Founded in 1967 (with heavy prominence by 1969) by Ray Browne at Bowling Green State University, the Journal of Popular Culture revolutionized academia.
Prior to this, universities only studied "High Culture" (Shakespeare, Milton, Beethoven). This journal was the first to legitimize the academic, peer-reviewed study of everyday "Low Culture" and mass entertainment, breaking ground by publishing serious essays on comic books, pulp detective novels, TV shows, and amusement parks.
Frequently Asked Questions
What is the "Theatre of the Absurd"?
A post-WWII theatrical movement (associated with Samuel Beckett, Eugene Ionesco, and Harold Pinter) heavily influenced by Existential philosophy. It posits that human existence has no inherent meaning or divine purpose. Therefore, the plays feature nonsensical dialogue, lack traditional plot structures, and portray characters trapped in repetitive, futile actions.
What is the difference between "The Tatler" and "The Spectator"?
Both were early 18th-century periodicals founded by Richard Steele and Joseph Addison. The Tatler came first (1709) and was a bit more focused on gossip, news, and entertainment. When it closed, they launched The Spectator (1711), which was a daily paper focused more heavily on moral instruction, literary criticism, and polite societal behavior.

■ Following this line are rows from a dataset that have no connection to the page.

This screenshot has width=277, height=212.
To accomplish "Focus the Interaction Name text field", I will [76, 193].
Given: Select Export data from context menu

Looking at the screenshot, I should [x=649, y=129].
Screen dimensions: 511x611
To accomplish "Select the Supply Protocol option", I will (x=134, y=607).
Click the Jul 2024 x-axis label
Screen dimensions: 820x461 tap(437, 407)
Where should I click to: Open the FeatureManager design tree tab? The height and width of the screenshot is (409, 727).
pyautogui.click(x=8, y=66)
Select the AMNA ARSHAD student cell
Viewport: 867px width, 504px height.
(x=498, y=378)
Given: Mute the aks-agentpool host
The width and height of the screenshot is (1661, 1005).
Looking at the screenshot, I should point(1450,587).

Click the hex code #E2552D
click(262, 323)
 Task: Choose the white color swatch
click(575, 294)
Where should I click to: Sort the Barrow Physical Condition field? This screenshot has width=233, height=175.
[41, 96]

Who were the "Angry Young Men"?
A group of British working/middle-class playwrights and novelists in the 1950s (most famously John Osborne, author of Look Back in Anger). They rejected the polite, upper-class snobbery of traditional British culture and theatre, writing gritty, realistic, emotionally explosive works expressing deep frustration with the post-war socio-economic system.